To do: Please print, word for word, every line from the one that contains "Gotthelf (1057, 1884)" through the last line of the records, and nothing else.

Collected data:
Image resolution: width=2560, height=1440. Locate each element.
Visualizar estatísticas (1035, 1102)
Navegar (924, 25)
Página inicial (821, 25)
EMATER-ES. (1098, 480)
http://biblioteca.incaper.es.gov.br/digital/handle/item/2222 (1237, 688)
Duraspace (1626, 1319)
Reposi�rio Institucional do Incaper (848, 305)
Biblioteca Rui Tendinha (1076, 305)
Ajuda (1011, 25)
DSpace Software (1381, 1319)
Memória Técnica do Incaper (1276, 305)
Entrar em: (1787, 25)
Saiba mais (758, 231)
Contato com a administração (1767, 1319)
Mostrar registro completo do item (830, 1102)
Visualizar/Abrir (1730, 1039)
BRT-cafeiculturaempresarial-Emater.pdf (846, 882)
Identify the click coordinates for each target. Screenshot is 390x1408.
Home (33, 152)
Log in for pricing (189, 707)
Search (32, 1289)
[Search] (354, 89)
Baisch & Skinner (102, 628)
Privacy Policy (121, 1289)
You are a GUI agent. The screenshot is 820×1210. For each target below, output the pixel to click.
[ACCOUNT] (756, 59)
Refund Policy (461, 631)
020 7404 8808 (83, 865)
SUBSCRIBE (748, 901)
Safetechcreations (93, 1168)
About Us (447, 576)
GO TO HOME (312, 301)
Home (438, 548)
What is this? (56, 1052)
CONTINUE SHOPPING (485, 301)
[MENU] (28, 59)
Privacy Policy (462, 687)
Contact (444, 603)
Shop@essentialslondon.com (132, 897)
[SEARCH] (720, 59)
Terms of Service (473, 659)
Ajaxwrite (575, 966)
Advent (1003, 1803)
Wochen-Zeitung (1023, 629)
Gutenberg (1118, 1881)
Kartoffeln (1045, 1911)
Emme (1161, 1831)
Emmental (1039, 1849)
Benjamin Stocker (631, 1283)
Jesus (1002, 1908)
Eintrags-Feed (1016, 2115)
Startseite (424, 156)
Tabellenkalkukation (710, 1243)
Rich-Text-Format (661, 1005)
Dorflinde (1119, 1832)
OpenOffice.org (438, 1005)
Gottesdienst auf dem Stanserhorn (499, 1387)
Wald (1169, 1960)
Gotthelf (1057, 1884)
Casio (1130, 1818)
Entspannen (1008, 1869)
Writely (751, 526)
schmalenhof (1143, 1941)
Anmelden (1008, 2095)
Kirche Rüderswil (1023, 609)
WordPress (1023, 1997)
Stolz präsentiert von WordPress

Answer to the problem:
Gotthelf (1057, 1884)
Casio (1130, 1818)
Entspannen (1008, 1869)
Writely (751, 526)
schmalenhof (1143, 1941)
Anmelden (1008, 2095)
Kirche Rüderswil (1023, 609)
WordPress (1023, 1997)
Stolz präsentiert von WordPress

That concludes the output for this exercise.